→ Given information
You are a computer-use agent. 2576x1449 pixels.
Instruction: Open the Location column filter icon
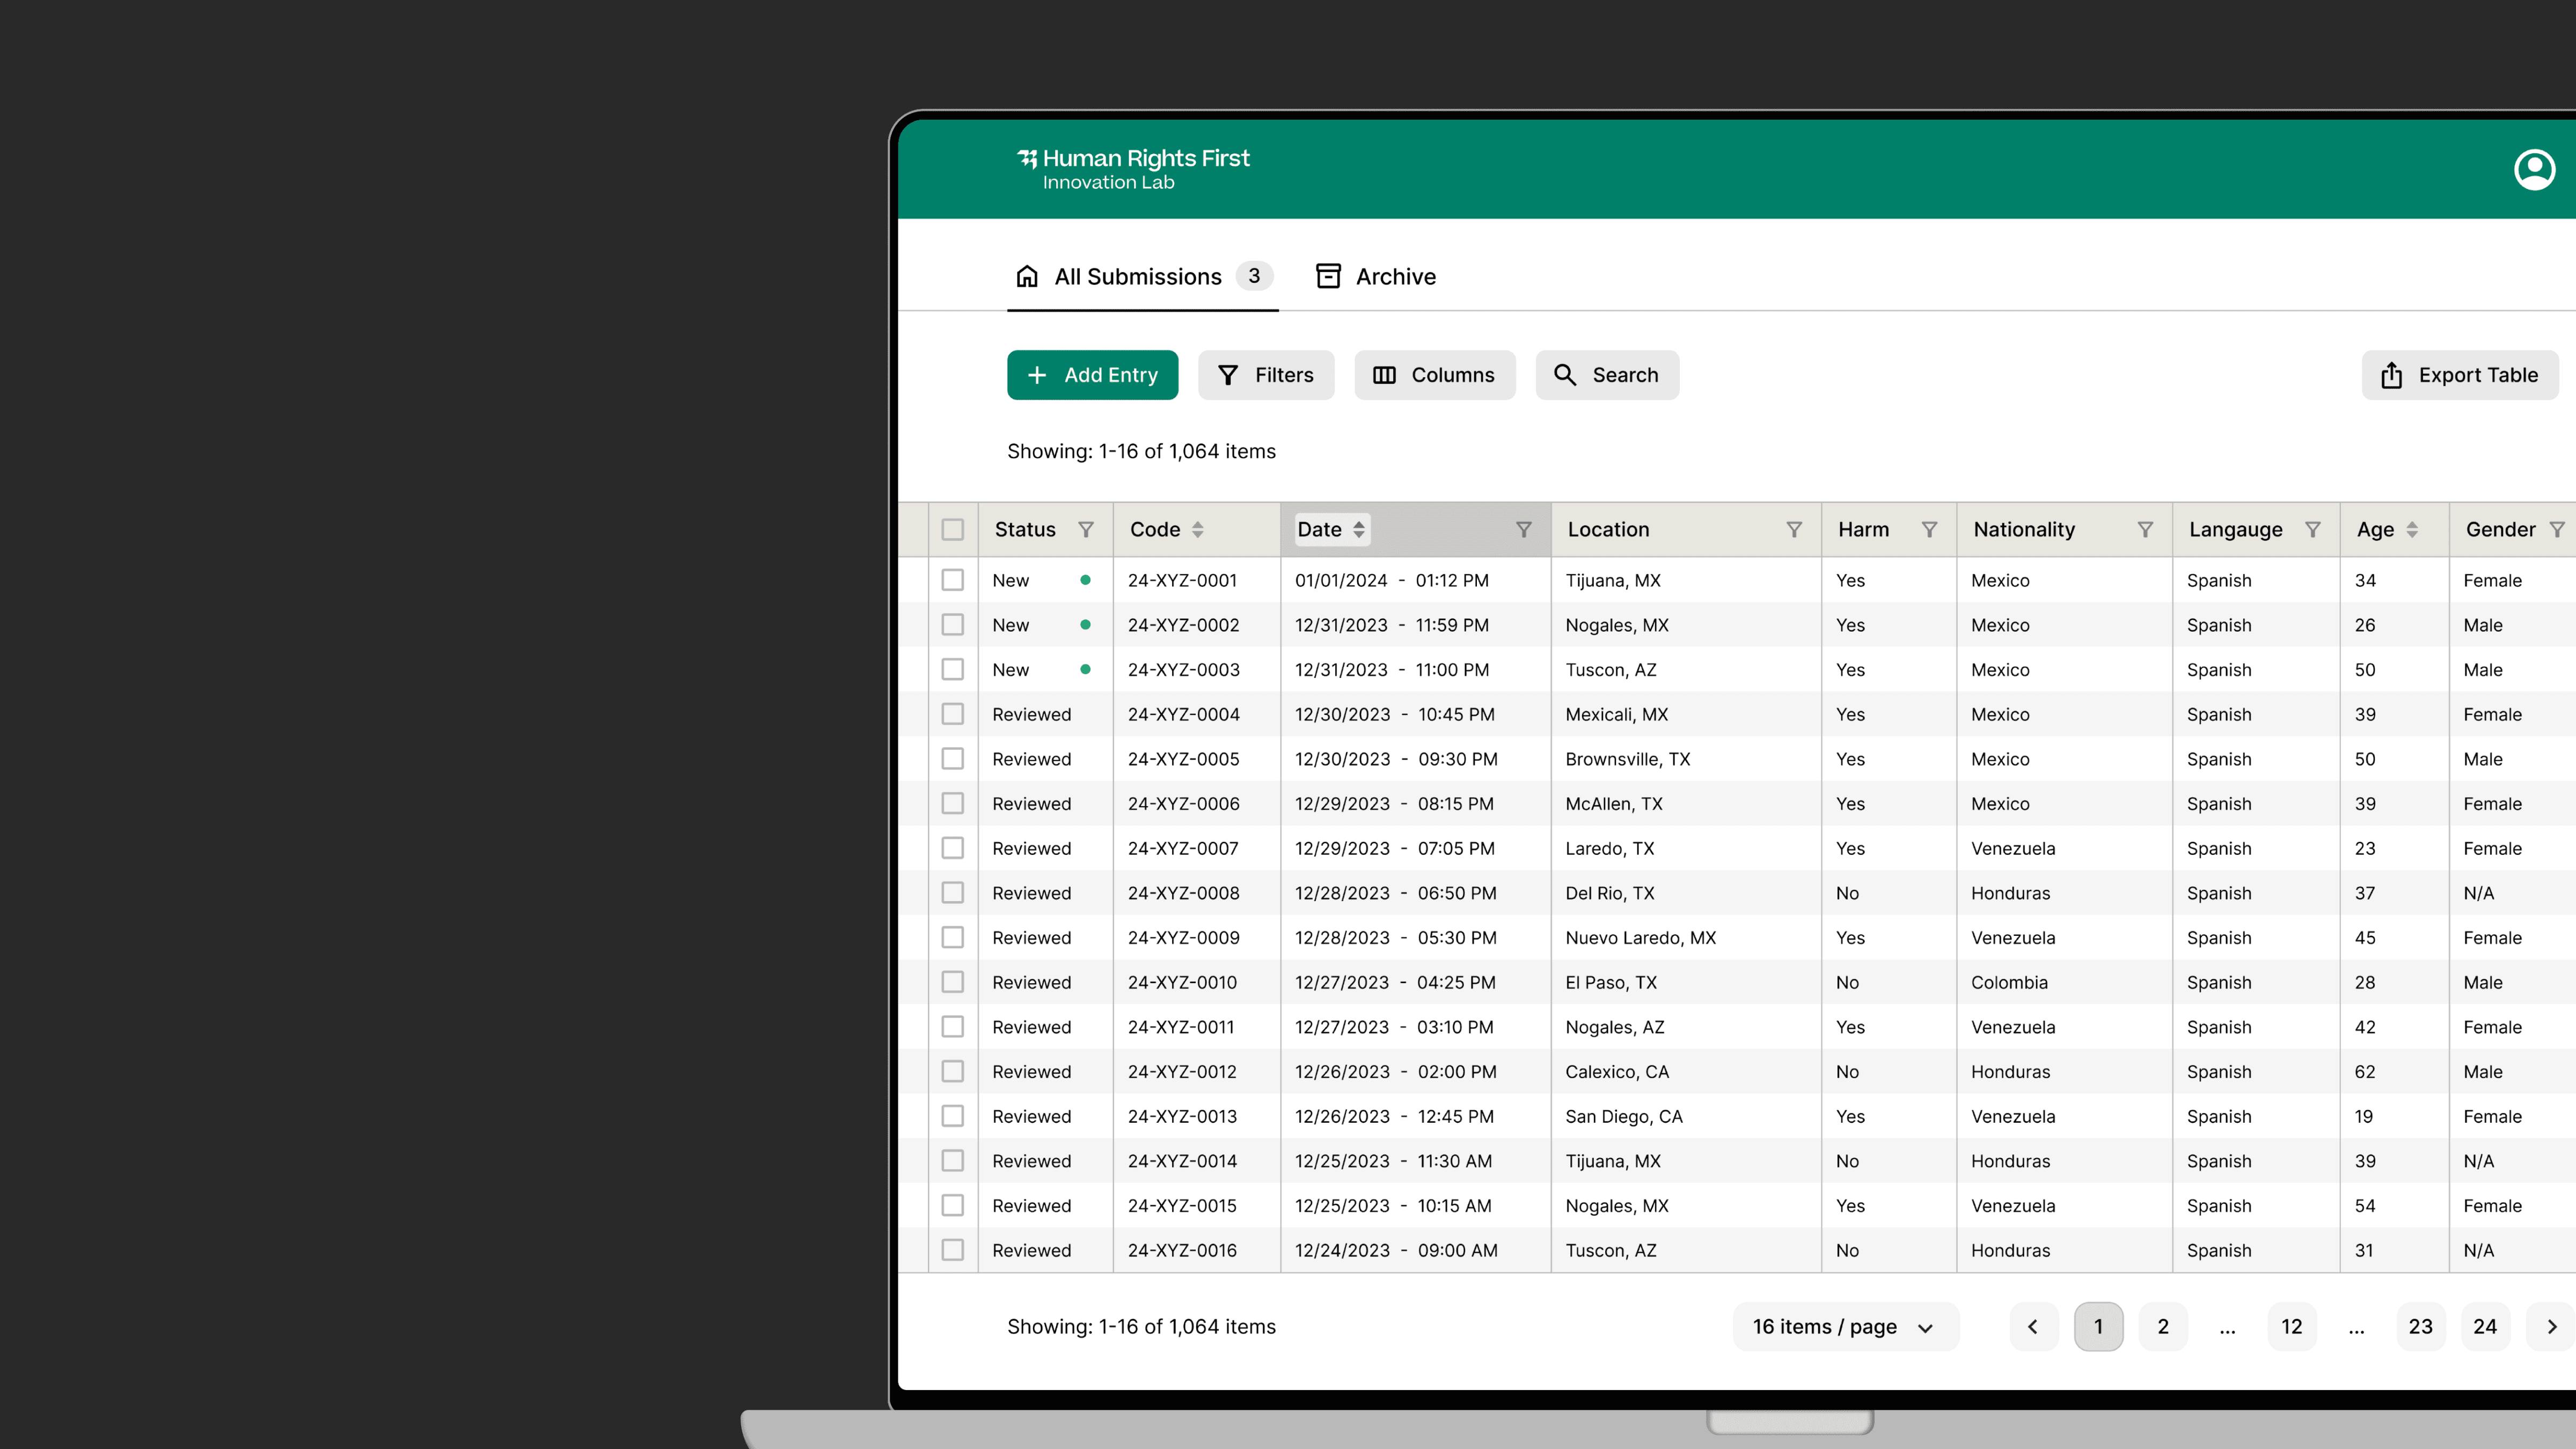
---
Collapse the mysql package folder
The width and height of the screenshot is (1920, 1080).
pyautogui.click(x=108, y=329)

→ Activity
Everything from the line containing "You are a computer-use" through the line containing "Instruction: Open the" in the material above should be retyped exactly, both ends included, and nothing more.

→ Exercise result
You are a computer-use agent. 2576x1449 pixels.
Instruction: Open the Location column filter icon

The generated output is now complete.